Question

A binary solution at \(25^{\circ} \mathrm{C}\) consists of \(59 \mathrm{~kg}\) of ethyl alcohol \(\left(\mathrm{C}_{2} \mathrm{H}_{5} \mathrm{OH}\right)\) and \(41 \mathrm{~kg}\) of water. The respective partial molal volumes are \(0.0573\) and \(0.0172 \mathrm{~m}^{3} / \mathrm{kmol}\). Determine the total volume, in \(\mathrm{m}^{3}\). Compare with the volume calculated using the molar specific volumes of the pure components, each a liquid at \(25^{\circ} \mathrm{C}\), in the place of the partial molal volumes.

## [Problem A]
Rewrite the listing below as a Markdown table with two columns, Row and Listing line, giving each non-blank line of the listing its own numbered row. Leave the pictures out of the table.

## [Data excerpts]
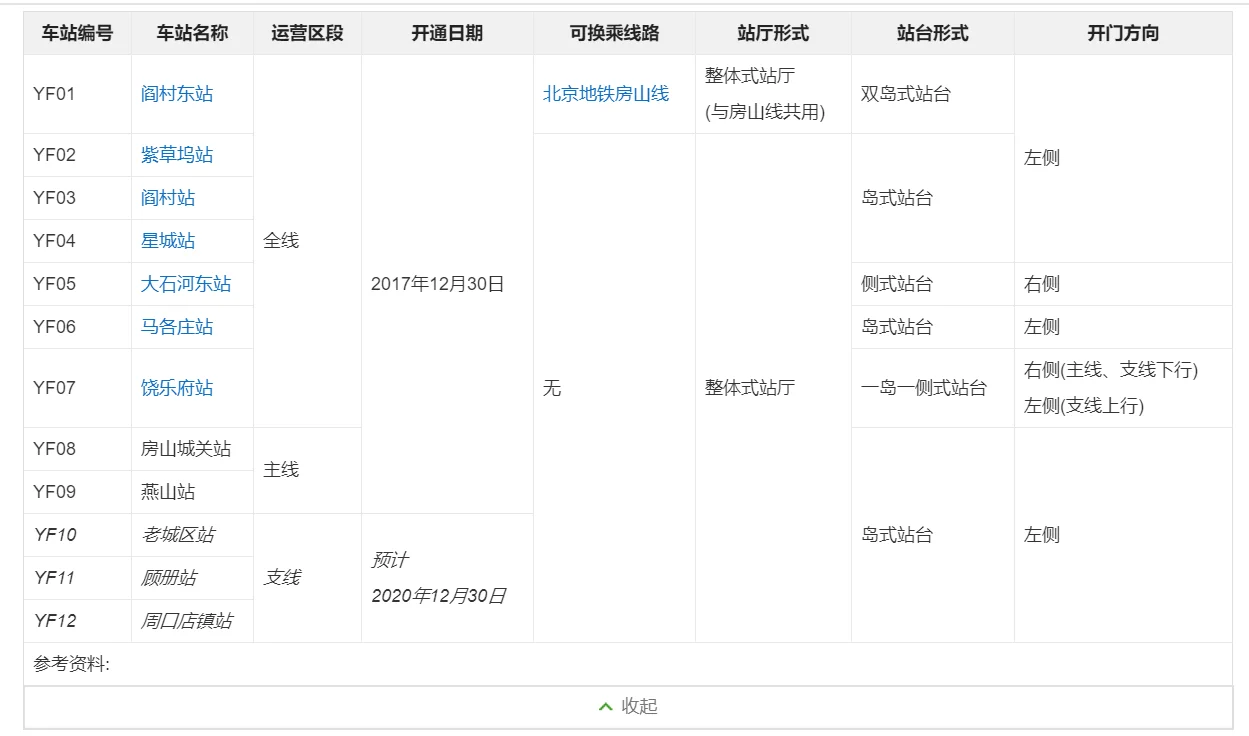Click the green collapse chevron icon
Viewport: 1249px width, 736px height.
[605, 707]
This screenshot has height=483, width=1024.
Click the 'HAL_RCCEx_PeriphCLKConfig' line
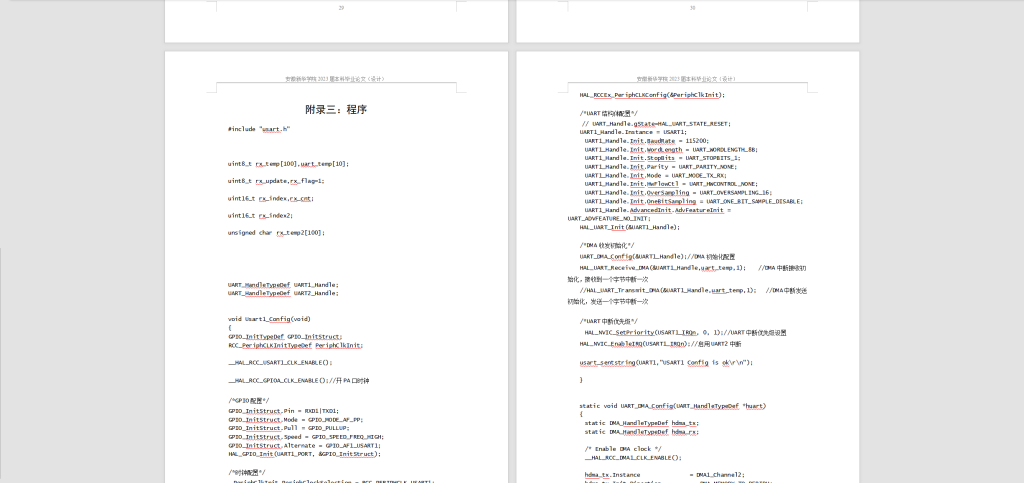[x=651, y=95]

## [Problem B]
In the ethanol-water problem above, recast the paragraph beginning "A binary solution at" as a short bulleted list that keeps its main facts.

## [Full answer A]
| Row | Listing line |
|---|---|
| 1 | Click the green collapse chevron icon |
| 2 | Viewport: 1249px width, 736px height. |
| 3 | [605, 707] |
| 4 | This screenshot has height=483, width=1024. |
| 5 | Click the 'HAL_RCCEx_PeriphCLKConfig' line |
| 6 | [x=651, y=95] |

## [Full answer B]
- Solution: ethyl alcohol (C2H5OH) and water at 25 °C
- Amounts: 59 kg of ethyl alcohol and 41 kg of water
- Partial molal volumes: 0.0573 m³/kmol for ethyl alcohol and 0.0172 m³/kmol for water
- Task: find the total volume in m³
- Comparison: repeat the calculation using the molar specific volumes of the pure components, each a liquid at 25 °C, instead of the partial molal volumes